Two-time Charles E. Schmidt College of Science alumni Nate Shanok most recently graduated from Florida Atlantic University in 2020, with a Ph.D. in experimental psychology and a focus in behavioral neuroscience. He also received his M.A. in psychology in 2017, from the College. Currently, Shanok works as the director of the Delray Center for Brain Science, and he also serves an adjunct professor in FAU’s Department of Psychology. The College caught up with Nate to learn more about his latest endeavors.
How did FAU help prepare you for your career?
FAU provided me with the extensive background knowledge in psychology and neuroscience that I needed to be successful in my current position. Additionally, my professors helped me to obtain valuable internships and research experience.
Did you have a mentor at FAU?
My primary mentor at FAU was Nancy Jones, Ph.D., director of the WAVES Emotional Lab. She was incredibly helpful and encouraging throughout the process. I also received great support and inspiration from David Bjorklund, Ph.D., and Laura Vernon, Ph.D.
Were you involved in any research at FAU?
I was fortunate to be involved with numerous research projects that took place at FAU on both the Boca Raton and Jupiter campuses. One of my favorite projects examined the effectiveness of an 8-week mindfulness meditation intervention for middle-school students at A.D. Henderson. The results showed that the intervention not only reduced depression and anxiety levels, but it also influenced corresponding changes in resting-state brain activity patterns in these students.

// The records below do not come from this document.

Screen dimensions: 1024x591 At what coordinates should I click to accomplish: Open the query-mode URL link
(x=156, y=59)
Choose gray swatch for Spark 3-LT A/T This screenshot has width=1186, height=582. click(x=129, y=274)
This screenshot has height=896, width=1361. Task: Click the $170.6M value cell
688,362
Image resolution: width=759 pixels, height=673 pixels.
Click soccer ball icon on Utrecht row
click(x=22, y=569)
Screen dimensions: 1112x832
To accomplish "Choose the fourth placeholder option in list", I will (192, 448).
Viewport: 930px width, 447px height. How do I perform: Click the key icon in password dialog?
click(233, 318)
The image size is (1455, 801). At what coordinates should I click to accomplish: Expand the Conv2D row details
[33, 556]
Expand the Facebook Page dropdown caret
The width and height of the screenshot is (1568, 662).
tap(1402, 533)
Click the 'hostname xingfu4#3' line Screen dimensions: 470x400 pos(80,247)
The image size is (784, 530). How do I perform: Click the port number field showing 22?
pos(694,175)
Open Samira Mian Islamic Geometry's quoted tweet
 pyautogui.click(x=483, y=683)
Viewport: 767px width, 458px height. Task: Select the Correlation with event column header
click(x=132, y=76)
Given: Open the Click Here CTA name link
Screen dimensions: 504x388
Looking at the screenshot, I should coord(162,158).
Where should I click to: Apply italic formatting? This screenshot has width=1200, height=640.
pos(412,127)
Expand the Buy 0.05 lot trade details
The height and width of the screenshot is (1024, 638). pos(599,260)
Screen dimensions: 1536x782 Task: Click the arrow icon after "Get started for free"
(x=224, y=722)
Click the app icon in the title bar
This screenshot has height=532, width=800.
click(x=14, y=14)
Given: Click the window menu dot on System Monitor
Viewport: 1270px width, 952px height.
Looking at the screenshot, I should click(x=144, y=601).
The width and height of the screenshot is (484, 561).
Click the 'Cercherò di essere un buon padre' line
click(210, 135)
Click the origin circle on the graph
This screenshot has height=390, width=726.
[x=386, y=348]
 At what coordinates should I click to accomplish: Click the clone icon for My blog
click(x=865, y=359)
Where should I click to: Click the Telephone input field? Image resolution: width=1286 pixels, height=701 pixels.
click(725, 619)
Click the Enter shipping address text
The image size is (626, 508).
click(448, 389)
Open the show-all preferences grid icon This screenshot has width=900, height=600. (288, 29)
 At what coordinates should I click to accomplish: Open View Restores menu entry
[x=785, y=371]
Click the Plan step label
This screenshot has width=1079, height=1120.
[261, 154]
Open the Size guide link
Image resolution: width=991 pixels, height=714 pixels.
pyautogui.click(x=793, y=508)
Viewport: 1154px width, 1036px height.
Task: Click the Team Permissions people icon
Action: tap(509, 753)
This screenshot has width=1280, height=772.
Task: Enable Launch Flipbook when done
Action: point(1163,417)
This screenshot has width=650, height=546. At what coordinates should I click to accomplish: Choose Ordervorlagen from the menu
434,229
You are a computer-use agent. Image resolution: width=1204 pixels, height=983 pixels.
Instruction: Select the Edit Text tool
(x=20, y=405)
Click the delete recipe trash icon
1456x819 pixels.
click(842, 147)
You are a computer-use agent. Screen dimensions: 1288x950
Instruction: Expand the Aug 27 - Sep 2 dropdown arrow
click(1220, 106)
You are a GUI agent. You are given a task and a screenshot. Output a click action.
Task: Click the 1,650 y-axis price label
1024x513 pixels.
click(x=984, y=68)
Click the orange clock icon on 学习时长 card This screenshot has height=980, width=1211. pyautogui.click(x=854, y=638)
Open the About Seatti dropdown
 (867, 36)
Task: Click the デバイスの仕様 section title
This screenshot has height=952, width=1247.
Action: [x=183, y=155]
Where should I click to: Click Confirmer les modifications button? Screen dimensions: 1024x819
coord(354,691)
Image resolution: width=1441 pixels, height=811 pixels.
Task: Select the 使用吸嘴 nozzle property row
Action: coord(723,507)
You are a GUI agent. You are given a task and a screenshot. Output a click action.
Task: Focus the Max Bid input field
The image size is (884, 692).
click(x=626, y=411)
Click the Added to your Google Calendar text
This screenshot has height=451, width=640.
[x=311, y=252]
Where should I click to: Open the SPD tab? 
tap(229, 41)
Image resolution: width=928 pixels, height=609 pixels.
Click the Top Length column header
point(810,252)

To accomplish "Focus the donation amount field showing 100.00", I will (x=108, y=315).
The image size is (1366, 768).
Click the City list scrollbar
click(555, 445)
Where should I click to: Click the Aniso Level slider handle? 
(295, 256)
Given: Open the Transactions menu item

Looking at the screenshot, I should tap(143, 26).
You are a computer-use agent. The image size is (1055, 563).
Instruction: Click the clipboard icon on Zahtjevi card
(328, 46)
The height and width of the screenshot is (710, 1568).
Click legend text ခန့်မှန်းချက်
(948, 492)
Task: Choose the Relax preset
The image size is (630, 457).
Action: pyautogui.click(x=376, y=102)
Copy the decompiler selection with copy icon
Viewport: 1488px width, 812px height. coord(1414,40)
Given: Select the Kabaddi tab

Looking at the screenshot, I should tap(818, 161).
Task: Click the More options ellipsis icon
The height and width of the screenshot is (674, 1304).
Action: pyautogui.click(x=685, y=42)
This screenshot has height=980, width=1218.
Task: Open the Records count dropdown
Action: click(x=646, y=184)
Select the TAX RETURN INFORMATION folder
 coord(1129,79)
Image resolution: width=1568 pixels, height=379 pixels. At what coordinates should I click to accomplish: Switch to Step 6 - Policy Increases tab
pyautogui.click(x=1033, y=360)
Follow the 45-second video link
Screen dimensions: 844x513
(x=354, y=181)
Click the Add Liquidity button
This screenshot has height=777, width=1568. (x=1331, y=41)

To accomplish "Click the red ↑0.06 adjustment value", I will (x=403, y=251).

What type of research are you involved in now?
At the Delray Center for Brain Science, I am involved with clinical studies that examine the effectiveness of transcranial magnetic stimulation (TMS) and intravenous ketamine infusions for treating depression, anxiety, OCD and Alzheimer’s disease. We are also conducting research on the potential of using EEG recordings to assist in diagnosing these conditions.
What are your primary responsibilities at the Delray Center for Brain Science?
I have clinical and research responsibilities at the center. I work directly with patients and perform brain scans, cognitive assessments, TMS treatments and neurofeedback (basically a workout for the brain). I also oversee several research studies and assist with data analysis.
Why did you decide to become an adjunct professor? What classes do you teach?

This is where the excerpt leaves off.